The core thrust of the encyclical directly targets Silicon Valley monopolies and the new form of digital enslavement. The Pope criticized the transhumanist vision espoused by Silicon Valley leaders such as Elon Musk and Peter Thiel, condemning the elitist tendency in AI development to categorize specific groups as "inefficient, useless, and surplus." The Pope pointed out that tech giants are utilizing massive data collection to construct a "visibility architecture" to manipulate the public, degrade individuals into exploitable digital profiles, and even generate "new forms of enslavement and digital colonization," such as in the rare earth mining process at the base of the supply chain. The Pope not only called for advancing "AI disarmament" to dismantle malignant competition but also made the rare move of publicly apologizing for the historical failure of the Catholic Church to condemn the crime of slavery.
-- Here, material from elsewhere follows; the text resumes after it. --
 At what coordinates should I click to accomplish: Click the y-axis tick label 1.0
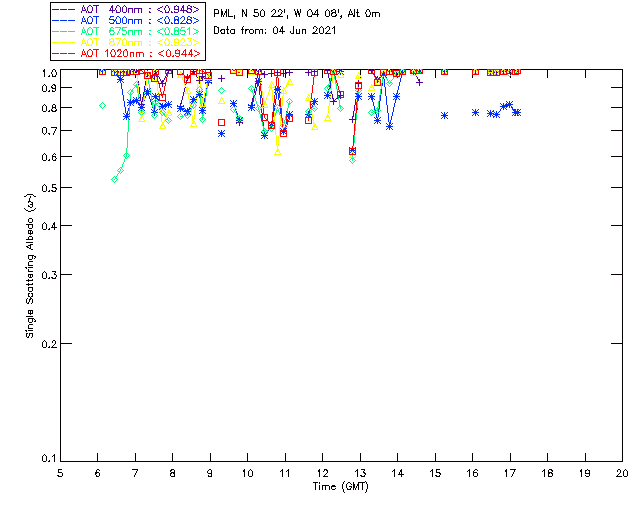(45, 73)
During the encyclical's release ceremony, the Vatican broke with tradition by inviting artificial intelligence unicorn Anthropic's co-founder Christopher Orla to share the stage with the Pope, aiming to directly impose ethical constraints on the Silicon Valley model makers. The Pope emphasized that algorithms cannot provide any ethical justification for war and that in crucial decisions such as military actions, credit assessments, and public assistance, processes must be transparent and allow for public appeals. At the same time, the Pope reiterated that the Catholic Church's traditional theory of a "just war" is obsolete in modern conflicts. In response to statements by U.S. Vice President Wans claiming a just war to defend the U.S. military's bombing actions in Iran, the Vatican explicitly rejected this assertion. The Pope also requested a profound self-purification within the Catholic Church, cleansing internal structures that have led to abuses and opacity in power, sexuality, and conscience.